» **Records from a dataset**
_ _ _ _
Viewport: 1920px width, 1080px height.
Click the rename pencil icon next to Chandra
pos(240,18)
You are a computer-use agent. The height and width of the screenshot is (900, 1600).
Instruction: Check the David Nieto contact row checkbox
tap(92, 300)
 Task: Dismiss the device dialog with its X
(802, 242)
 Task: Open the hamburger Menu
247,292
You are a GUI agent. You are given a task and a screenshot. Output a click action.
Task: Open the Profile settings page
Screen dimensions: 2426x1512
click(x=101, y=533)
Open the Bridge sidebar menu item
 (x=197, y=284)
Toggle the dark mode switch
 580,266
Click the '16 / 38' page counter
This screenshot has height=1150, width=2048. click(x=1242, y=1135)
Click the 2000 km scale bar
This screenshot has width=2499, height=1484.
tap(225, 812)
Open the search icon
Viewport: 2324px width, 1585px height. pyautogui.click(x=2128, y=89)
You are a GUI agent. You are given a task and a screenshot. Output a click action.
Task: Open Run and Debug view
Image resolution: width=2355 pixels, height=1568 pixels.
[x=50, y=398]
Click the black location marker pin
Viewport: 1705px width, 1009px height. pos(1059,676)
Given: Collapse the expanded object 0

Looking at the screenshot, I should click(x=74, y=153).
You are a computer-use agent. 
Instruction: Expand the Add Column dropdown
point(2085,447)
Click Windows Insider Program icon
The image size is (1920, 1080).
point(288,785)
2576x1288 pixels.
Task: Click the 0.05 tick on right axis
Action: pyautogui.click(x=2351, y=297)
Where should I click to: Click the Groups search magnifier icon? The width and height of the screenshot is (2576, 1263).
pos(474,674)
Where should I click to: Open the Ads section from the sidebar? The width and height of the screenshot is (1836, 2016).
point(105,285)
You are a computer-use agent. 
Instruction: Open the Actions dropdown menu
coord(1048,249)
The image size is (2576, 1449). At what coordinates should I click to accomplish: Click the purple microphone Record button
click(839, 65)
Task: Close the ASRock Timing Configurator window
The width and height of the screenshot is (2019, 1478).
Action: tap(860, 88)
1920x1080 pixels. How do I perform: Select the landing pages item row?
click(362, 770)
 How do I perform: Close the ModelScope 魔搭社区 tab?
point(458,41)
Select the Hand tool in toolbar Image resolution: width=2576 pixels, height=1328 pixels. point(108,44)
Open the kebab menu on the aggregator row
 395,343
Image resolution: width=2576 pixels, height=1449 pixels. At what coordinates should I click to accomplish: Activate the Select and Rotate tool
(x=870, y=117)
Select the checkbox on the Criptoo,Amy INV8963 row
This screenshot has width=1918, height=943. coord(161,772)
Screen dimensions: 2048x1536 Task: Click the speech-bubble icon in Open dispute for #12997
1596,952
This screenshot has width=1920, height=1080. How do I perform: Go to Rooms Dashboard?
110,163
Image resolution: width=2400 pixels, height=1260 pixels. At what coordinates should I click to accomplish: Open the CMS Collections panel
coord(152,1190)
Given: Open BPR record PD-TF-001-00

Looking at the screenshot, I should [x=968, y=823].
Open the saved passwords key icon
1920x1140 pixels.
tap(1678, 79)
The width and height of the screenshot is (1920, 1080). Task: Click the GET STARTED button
_ _ _ _
Write the data above out again in full, with every word as given.

» **PROBLEM SOLUTION**
Viewport: 1920px width, 1080px height.
Click the rename pencil icon next to Chandra
pos(240,18)
You are a computer-use agent. The height and width of the screenshot is (900, 1600).
Instruction: Check the David Nieto contact row checkbox
tap(92, 300)
 Task: Dismiss the device dialog with its X
(802, 242)
 Task: Open the hamburger Menu
247,292
You are a GUI agent. You are given a task and a screenshot. Output a click action.
Task: Open the Profile settings page
Screen dimensions: 2426x1512
click(x=101, y=533)
Open the Bridge sidebar menu item
 (x=197, y=284)
Toggle the dark mode switch
 580,266
Click the '16 / 38' page counter
This screenshot has height=1150, width=2048. click(x=1242, y=1135)
Click the 2000 km scale bar
This screenshot has width=2499, height=1484.
tap(225, 812)
Open the search icon
Viewport: 2324px width, 1585px height. pyautogui.click(x=2128, y=89)
You are a GUI agent. You are given a task and a screenshot. Output a click action.
Task: Open Run and Debug view
Image resolution: width=2355 pixels, height=1568 pixels.
[x=50, y=398]
Click the black location marker pin
Viewport: 1705px width, 1009px height. pos(1059,676)
Given: Collapse the expanded object 0

Looking at the screenshot, I should click(x=74, y=153).
You are a computer-use agent. 
Instruction: Expand the Add Column dropdown
point(2085,447)
Click Windows Insider Program icon
The image size is (1920, 1080).
point(288,785)
2576x1288 pixels.
Task: Click the 0.05 tick on right axis
Action: pyautogui.click(x=2351, y=297)
Where should I click to: Click the Groups search magnifier icon? The width and height of the screenshot is (2576, 1263).
pos(474,674)
Where should I click to: Open the Ads section from the sidebar? The width and height of the screenshot is (1836, 2016).
point(105,285)
You are a computer-use agent. 
Instruction: Open the Actions dropdown menu
coord(1048,249)
The image size is (2576, 1449). At what coordinates should I click to accomplish: Click the purple microphone Record button
click(839, 65)
Task: Close the ASRock Timing Configurator window
The width and height of the screenshot is (2019, 1478).
Action: tap(860, 88)
1920x1080 pixels. How do I perform: Select the landing pages item row?
click(362, 770)
 How do I perform: Close the ModelScope 魔搭社区 tab?
point(458,41)
Select the Hand tool in toolbar Image resolution: width=2576 pixels, height=1328 pixels. point(108,44)
Open the kebab menu on the aggregator row
 395,343
Image resolution: width=2576 pixels, height=1449 pixels. At what coordinates should I click to accomplish: Activate the Select and Rotate tool
(x=870, y=117)
Select the checkbox on the Criptoo,Amy INV8963 row
This screenshot has width=1918, height=943. coord(161,772)
Screen dimensions: 2048x1536 Task: Click the speech-bubble icon in Open dispute for #12997
1596,952
This screenshot has width=1920, height=1080. How do I perform: Go to Rooms Dashboard?
110,163
Image resolution: width=2400 pixels, height=1260 pixels. At what coordinates should I click to accomplish: Open the CMS Collections panel
coord(152,1190)
Given: Open BPR record PD-TF-001-00

Looking at the screenshot, I should [x=968, y=823].
Open the saved passwords key icon
1920x1140 pixels.
tap(1678, 79)
The width and height of the screenshot is (1920, 1080). Task: Click the GET STARTED button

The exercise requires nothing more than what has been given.